The 59th Antique Textiles Vintage Fashion Show & Sale, September 6, was a full house of exhibitors and it filled that morning with customers happy to find their latest additions to collections of antique textiles. This unique and specialized show produced by Linda Zukas for almost 20 years in the same location three times each year on the Monday of Brimfield Week has been a phenomenal success for customers, dealers and Zukas, all of whom are happy to be there and leave happier.
Zukas fills the exhibit hall, ballroom and meeting rooms with the exhibitors, replacing retiring dealers with others offering fresh style and merchandise. Exhibitors collect for this event all year long, holding special pieces aside from regular antiques show to offer here. And customers plan vacations, business travel or just take sick days from their jobs to shop the show.
Kay Charron was building her wardrobe while at the show. From Windham, N.H., she finds great delight in sourcing retro fashions in very good condition for her everyday use. She came in this time with her husband serving as her porter and offering a second opinion on her selections all around the show, including dresses, hats, shoes and other fashion accessories for her ensembles.
Having fun while his wife was shopping was actor William Sadler, trying on several hats, including a top hat from Rambling Rose Antiques of Frederick, Md., and a bowler from 1840 House of Maine. That is the nature and ambience of this show, fun and a little bit of show, for the customers buy fashions that are special to them, worthy of note and in many cases they are sold to designers to copy. In fact, there is a rule in the show of no photography in order to prevent visitors from simply pirating the design without buying the special fashions. Antiques and The Arts Weekly did have permission from Zukas, however, to take pictures for this review.
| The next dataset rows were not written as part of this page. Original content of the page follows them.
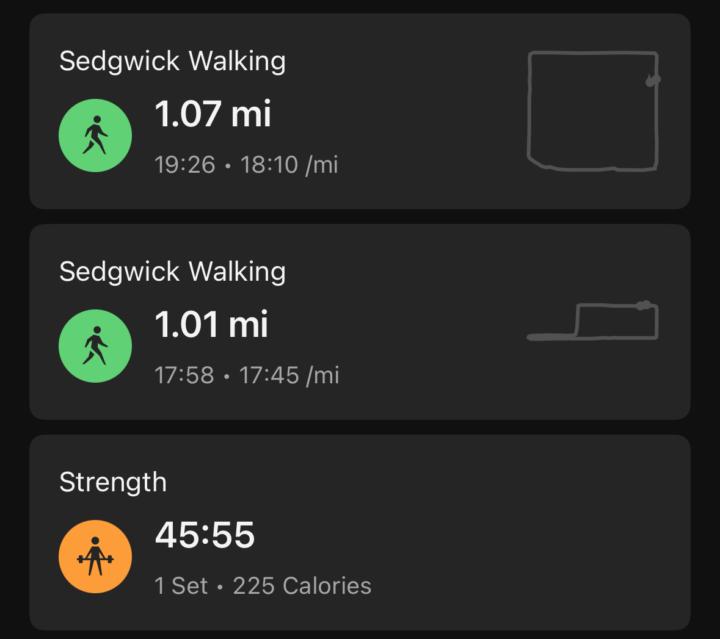Viewport: 720px width, 639px height.
Task: Tap the 17:58 walk duration text
Action: pos(185,376)
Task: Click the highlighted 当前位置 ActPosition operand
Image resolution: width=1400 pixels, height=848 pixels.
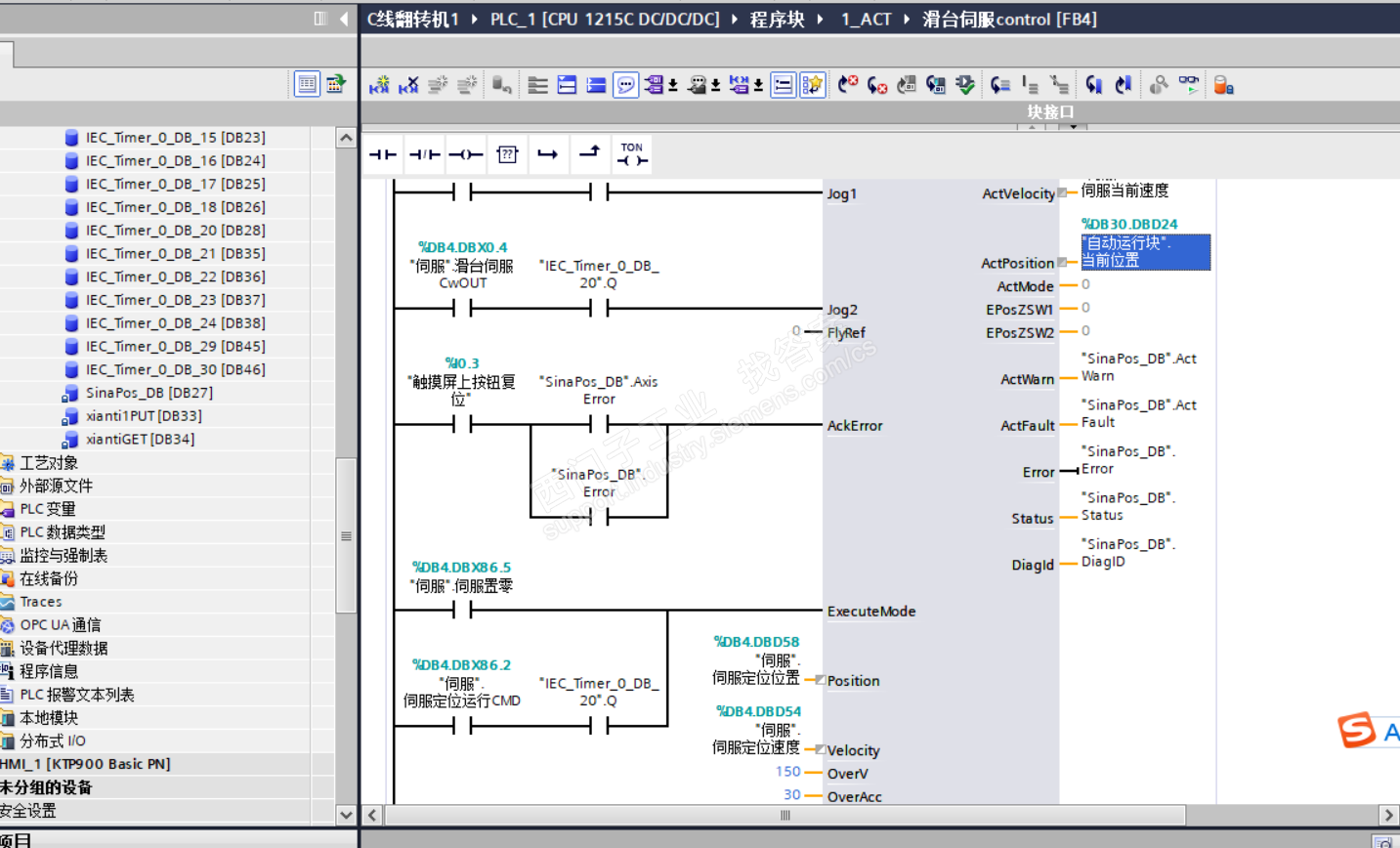Action: [x=1145, y=252]
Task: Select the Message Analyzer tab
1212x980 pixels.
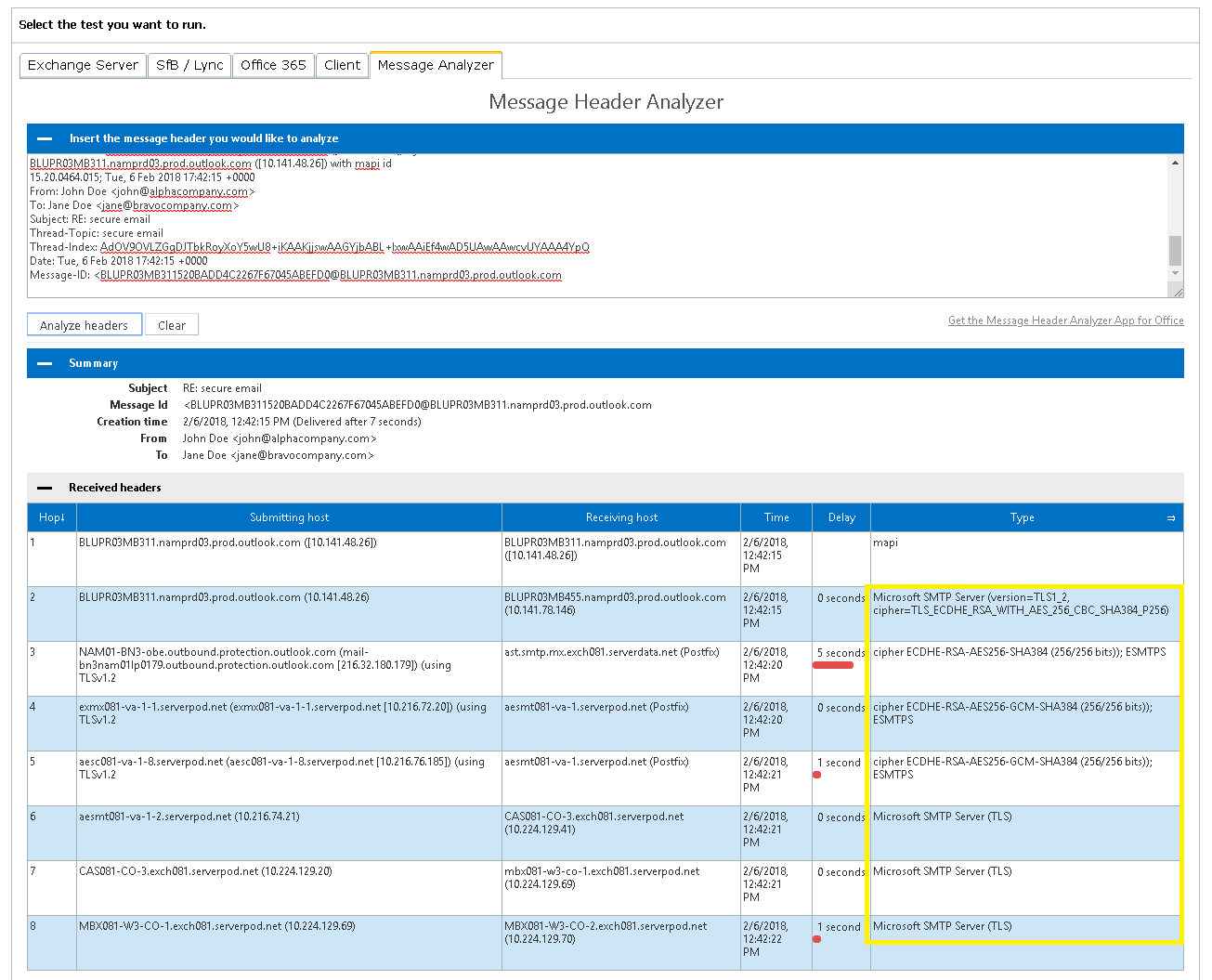Action: click(436, 64)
There is a wide variety of goods at this show, in spite of the seemingly limited category suggested by the show’s name. Maureen Mayer of Silver Mine Antiques, New Canaan, Conn., offered Eighteenth Century fashions for men as well as women, and among her most valuable objects were several early men’s purses. She sold one of them at the show.
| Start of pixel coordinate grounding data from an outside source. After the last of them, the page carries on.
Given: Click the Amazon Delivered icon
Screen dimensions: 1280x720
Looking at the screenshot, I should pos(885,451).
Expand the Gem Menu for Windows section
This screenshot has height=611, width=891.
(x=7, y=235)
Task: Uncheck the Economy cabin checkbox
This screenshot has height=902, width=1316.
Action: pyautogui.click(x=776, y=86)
Quilts, coverlets, jacquards and bedspreads were available from many exhibitors. Martha Perkins, Ashby, Mass., was selling early quilts across the aisle from Pique, a Sharpsburg, Ga., dealer with a similar or competitive inventory. Set up side-by-side, the dealers attracted customers who would review both collections before their purchases, and both dealers reported good sales, so it seems to work for them.
New Yorker Susan Parrish was showing coverlets and later bedspreads in her booth, while another New York dealer, Labor of Love, was hanging them from the ceiling joists.
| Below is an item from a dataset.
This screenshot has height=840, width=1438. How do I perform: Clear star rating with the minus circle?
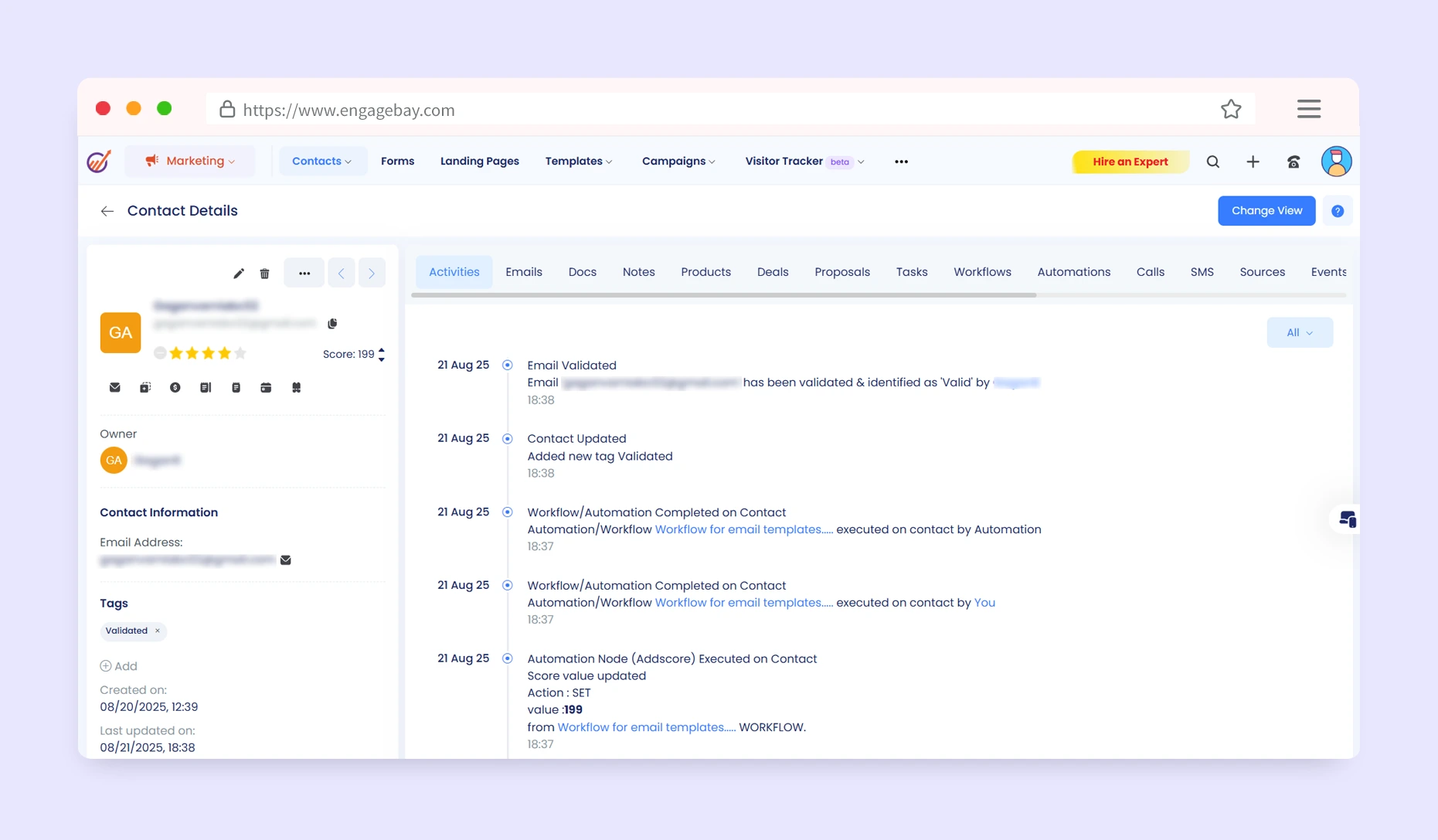coord(160,353)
Fashions were available from many dealers. Debra Pezzulo, Mahopac, N.Y., was showing ball gowns and party dresses from 1900, 1910 and 1960. The Cat’s Meow, Midland, Texas, offered prom dresses from the 1950s and 1960s. Brenda Sabbitino was into accessories from the middle of the Twentieth Century; she offered about a dozen pill box hats that day.
A rare wax head mannequin was for sale from Odds and Ends of Rutherford, N.J. The wax head was original, the mannequin in excellent condition with wooden fingers and adjustable body height. It was found at an Atlanta department store, according to dealer Pam Coghlan. For the show, Coghlan was using it to display some of the early fashions in her inventory.
With about 140 exhibitors in the show, there was outstanding variety in the inventories, collections and selections. For most, there were even enough choices in sizes and colors in the vintage fashions.
In a postshow interview, Linda Zukas said she was thrilled with the dealers “because they not only anticipate trends, they inspire them.” She added that many of the customers “buy retro fashions here to reproduce in new fabrics for the contemporary markets.”
Next year will be the show’s 20th year and May will be the 60th show. Zukas has some plans for special notice of the long success of the business and she will be giving special attention to the many dealers who have been there for all the years. For information, 207-363-1320 or www.vintagefashionandtextileshow.com .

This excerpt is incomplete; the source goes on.